--- DATA FOR THIS EXERCISE Enclosed Below ---

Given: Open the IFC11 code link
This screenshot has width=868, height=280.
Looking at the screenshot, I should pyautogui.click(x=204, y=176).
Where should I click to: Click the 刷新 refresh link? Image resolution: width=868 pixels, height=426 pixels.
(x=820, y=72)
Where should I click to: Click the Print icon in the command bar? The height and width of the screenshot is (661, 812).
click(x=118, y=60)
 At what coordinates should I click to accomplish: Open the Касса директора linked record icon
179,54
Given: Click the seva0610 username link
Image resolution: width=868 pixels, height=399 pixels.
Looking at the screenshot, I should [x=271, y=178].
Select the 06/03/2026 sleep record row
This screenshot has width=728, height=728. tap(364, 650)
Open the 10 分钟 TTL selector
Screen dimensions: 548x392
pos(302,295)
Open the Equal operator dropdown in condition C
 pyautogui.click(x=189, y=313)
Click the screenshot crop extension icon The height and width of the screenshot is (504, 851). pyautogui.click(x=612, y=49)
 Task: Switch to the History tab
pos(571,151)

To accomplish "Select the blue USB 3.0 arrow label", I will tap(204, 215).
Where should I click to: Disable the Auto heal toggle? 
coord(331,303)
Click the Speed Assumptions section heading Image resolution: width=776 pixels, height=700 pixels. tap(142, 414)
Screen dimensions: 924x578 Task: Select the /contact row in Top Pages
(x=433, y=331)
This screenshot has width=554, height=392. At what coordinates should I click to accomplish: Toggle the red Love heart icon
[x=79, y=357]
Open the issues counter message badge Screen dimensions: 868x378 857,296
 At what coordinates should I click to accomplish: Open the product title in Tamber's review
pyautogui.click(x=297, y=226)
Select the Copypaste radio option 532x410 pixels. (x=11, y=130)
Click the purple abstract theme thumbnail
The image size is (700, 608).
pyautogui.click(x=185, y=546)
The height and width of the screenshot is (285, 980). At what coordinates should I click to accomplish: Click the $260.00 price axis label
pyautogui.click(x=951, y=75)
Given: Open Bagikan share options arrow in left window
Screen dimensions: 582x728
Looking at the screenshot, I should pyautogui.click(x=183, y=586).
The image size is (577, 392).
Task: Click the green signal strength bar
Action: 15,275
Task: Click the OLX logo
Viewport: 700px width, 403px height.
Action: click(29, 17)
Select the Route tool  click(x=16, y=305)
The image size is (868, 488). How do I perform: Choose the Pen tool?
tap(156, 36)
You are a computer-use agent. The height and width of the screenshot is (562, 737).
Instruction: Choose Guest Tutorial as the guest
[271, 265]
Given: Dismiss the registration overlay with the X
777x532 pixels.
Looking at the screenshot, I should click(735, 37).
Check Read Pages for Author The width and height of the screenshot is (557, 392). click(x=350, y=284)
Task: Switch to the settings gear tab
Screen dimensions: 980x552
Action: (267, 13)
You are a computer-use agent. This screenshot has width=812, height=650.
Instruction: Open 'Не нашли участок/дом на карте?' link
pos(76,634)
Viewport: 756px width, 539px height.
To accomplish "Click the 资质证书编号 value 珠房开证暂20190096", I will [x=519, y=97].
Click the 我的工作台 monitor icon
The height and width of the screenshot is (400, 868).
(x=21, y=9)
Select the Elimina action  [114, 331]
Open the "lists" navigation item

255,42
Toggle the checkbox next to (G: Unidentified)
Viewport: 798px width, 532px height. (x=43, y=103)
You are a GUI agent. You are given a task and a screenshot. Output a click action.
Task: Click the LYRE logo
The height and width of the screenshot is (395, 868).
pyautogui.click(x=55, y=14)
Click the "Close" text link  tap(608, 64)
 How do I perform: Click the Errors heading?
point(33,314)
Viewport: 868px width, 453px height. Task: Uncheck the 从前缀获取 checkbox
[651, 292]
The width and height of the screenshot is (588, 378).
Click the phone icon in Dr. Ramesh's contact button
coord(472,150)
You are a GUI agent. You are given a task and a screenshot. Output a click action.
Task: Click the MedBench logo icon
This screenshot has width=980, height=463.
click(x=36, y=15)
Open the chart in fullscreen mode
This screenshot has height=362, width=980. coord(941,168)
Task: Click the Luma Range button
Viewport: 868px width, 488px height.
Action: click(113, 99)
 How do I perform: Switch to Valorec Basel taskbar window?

--- End of Enclosed DATA FOR THIS EXERCISE ---

* **WORK INSTRUCTIONS**:
Restate precisely, and with nothing added, the lines from the one with "The width and height of the screenshot is (588, 378)." through the final line of the material.

* **SOLUTION TO THE PROBLEM**:
The width and height of the screenshot is (588, 378).
Click the phone icon in Dr. Ramesh's contact button
coord(472,150)
You are a GUI agent. You are given a task and a screenshot. Output a click action.
Task: Click the MedBench logo icon
This screenshot has width=980, height=463.
click(x=36, y=15)
Open the chart in fullscreen mode
This screenshot has height=362, width=980. coord(941,168)
Task: Click the Luma Range button
Viewport: 868px width, 488px height.
Action: click(113, 99)
 How do I perform: Switch to Valorec Basel taskbar window?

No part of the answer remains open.